Directions:
The number needed is how many lines of the data hold the string "Switch". Give that number and nothing more.

Study material:
- Opening Delimiter -

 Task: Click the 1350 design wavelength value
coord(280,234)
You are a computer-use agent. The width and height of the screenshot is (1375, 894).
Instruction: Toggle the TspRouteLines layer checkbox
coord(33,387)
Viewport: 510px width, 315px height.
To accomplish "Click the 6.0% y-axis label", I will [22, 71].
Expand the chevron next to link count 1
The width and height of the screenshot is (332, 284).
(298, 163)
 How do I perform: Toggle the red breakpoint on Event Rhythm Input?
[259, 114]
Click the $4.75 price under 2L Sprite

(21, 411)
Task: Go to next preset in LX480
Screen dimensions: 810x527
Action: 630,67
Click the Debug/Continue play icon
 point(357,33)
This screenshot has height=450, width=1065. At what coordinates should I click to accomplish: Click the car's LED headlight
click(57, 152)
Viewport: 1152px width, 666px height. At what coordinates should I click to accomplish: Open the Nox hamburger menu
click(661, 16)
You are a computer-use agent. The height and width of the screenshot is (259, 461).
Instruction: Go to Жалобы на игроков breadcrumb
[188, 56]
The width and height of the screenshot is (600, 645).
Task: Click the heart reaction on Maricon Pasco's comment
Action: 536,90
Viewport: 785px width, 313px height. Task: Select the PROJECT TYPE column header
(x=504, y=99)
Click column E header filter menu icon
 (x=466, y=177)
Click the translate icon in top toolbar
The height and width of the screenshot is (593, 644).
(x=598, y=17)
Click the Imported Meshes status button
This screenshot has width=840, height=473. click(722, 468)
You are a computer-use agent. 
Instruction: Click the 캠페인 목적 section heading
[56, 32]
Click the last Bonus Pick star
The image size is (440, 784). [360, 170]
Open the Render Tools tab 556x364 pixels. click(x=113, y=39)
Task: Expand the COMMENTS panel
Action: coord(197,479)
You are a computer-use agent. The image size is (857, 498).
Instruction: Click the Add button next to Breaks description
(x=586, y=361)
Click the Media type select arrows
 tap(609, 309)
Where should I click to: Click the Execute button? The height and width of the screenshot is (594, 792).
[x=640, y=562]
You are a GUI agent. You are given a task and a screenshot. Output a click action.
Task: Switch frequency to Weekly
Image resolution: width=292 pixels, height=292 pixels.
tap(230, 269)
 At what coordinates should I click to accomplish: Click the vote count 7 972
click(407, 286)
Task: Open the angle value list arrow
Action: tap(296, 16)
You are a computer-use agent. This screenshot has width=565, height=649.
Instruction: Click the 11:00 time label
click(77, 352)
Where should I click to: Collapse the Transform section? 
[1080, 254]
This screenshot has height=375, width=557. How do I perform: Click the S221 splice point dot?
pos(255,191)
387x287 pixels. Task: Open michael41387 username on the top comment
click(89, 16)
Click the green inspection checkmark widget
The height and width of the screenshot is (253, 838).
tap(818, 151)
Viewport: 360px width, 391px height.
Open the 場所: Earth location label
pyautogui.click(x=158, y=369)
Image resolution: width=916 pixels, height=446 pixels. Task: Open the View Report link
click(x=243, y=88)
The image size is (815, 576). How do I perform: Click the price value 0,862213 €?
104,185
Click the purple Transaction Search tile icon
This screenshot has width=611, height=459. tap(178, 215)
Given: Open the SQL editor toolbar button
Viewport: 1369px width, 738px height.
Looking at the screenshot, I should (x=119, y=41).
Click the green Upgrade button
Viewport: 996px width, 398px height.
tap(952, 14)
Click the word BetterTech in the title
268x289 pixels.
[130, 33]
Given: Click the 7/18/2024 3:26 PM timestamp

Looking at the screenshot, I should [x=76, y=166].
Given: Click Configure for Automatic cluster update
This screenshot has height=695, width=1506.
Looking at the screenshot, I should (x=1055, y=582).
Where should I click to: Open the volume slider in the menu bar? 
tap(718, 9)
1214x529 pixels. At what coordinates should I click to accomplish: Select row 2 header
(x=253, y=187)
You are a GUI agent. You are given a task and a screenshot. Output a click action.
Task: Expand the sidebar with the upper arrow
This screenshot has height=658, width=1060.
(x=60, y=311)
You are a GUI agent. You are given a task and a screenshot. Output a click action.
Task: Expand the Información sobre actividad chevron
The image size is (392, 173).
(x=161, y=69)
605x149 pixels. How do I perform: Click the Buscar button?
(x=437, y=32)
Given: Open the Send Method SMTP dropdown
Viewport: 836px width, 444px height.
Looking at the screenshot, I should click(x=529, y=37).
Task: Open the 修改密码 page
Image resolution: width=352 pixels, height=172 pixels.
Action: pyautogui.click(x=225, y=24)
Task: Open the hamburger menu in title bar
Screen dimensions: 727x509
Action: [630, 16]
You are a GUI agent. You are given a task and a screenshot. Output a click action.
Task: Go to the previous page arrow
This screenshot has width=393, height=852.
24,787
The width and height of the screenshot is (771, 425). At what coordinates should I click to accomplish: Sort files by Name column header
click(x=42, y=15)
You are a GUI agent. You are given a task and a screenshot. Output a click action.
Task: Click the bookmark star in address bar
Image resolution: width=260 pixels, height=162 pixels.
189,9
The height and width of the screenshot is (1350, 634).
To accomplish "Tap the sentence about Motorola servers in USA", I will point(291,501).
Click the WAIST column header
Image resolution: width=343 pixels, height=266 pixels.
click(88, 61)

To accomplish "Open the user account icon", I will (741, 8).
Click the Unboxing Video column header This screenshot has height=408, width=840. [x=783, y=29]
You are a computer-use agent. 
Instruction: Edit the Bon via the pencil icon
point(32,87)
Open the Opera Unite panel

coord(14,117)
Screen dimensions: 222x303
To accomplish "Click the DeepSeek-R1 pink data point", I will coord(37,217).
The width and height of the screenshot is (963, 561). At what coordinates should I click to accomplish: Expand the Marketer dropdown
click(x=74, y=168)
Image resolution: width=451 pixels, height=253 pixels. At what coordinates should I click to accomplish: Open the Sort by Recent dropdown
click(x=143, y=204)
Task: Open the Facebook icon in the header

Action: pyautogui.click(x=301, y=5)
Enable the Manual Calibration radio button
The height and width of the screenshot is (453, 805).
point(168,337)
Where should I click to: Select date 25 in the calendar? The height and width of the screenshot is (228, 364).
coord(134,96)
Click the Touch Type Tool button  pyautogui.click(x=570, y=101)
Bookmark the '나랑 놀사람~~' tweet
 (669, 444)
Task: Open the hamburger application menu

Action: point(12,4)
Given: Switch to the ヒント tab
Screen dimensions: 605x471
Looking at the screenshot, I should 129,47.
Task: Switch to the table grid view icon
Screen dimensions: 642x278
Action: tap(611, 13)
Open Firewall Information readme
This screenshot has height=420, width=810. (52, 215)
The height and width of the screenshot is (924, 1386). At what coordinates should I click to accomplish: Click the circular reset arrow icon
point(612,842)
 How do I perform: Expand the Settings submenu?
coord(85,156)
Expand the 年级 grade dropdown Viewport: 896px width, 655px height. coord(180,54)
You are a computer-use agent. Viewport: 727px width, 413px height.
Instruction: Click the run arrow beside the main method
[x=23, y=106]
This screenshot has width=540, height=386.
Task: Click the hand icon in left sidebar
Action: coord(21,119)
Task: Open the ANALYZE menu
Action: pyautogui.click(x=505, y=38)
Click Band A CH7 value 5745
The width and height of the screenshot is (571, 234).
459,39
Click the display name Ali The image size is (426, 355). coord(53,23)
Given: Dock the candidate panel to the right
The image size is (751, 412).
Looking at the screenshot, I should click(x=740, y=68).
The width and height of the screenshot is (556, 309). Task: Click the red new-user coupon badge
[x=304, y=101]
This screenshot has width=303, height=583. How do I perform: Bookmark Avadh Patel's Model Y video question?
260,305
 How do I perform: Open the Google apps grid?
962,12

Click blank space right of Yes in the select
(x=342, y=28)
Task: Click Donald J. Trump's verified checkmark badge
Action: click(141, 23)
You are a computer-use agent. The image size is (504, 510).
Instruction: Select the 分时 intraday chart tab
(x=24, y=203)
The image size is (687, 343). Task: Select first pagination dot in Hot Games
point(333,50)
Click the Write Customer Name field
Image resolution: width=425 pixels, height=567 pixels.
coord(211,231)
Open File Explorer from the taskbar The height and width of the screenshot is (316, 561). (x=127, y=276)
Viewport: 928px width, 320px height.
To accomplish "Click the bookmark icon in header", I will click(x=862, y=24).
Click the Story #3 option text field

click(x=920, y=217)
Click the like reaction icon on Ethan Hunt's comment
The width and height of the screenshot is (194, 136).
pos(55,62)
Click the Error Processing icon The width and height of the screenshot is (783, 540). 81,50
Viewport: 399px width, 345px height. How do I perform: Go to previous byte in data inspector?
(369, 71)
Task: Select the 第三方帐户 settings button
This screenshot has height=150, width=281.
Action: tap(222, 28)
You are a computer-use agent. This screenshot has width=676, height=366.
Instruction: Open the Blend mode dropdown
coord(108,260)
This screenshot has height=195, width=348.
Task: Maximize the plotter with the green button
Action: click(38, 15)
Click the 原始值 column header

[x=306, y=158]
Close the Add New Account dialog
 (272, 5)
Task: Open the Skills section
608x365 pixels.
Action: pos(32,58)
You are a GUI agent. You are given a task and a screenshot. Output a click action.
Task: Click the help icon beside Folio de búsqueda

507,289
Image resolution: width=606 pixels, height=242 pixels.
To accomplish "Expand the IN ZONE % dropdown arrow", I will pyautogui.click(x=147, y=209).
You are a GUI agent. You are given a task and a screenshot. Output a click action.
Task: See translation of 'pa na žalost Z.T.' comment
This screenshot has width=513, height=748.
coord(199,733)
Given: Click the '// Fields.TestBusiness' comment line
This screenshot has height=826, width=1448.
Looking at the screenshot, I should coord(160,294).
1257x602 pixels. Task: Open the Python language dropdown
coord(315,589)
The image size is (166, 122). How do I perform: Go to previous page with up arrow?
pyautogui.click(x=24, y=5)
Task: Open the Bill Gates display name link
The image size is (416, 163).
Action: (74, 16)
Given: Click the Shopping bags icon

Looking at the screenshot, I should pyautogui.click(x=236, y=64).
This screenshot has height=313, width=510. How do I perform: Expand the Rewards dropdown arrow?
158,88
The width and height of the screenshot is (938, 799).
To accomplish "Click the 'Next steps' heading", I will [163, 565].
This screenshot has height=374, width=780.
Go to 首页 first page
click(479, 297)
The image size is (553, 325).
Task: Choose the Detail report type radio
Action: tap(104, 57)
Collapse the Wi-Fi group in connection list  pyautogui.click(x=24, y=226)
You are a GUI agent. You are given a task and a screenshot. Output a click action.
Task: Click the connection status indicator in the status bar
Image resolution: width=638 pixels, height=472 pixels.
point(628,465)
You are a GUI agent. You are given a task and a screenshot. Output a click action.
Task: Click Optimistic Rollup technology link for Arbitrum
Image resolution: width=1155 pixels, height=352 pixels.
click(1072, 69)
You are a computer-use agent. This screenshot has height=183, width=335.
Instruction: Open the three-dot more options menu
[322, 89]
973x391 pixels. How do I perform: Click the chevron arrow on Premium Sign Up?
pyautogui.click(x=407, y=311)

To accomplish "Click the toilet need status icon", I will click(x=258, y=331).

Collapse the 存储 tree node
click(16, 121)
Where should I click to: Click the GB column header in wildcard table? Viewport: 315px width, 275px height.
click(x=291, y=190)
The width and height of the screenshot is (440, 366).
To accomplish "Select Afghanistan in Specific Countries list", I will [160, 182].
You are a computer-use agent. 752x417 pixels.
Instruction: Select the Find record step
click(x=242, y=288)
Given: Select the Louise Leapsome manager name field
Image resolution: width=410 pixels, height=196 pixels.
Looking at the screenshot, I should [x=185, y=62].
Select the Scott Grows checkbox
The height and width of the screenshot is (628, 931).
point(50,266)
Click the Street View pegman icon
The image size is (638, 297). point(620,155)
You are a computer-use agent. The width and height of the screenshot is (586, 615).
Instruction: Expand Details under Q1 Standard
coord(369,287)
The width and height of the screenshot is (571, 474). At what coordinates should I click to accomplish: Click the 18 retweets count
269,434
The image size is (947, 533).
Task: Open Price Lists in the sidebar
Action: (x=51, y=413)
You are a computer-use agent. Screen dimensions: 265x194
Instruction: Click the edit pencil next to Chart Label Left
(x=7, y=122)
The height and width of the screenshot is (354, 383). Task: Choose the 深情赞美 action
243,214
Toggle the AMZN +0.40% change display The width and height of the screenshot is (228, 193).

- Closing Delimiter -

Task output:
3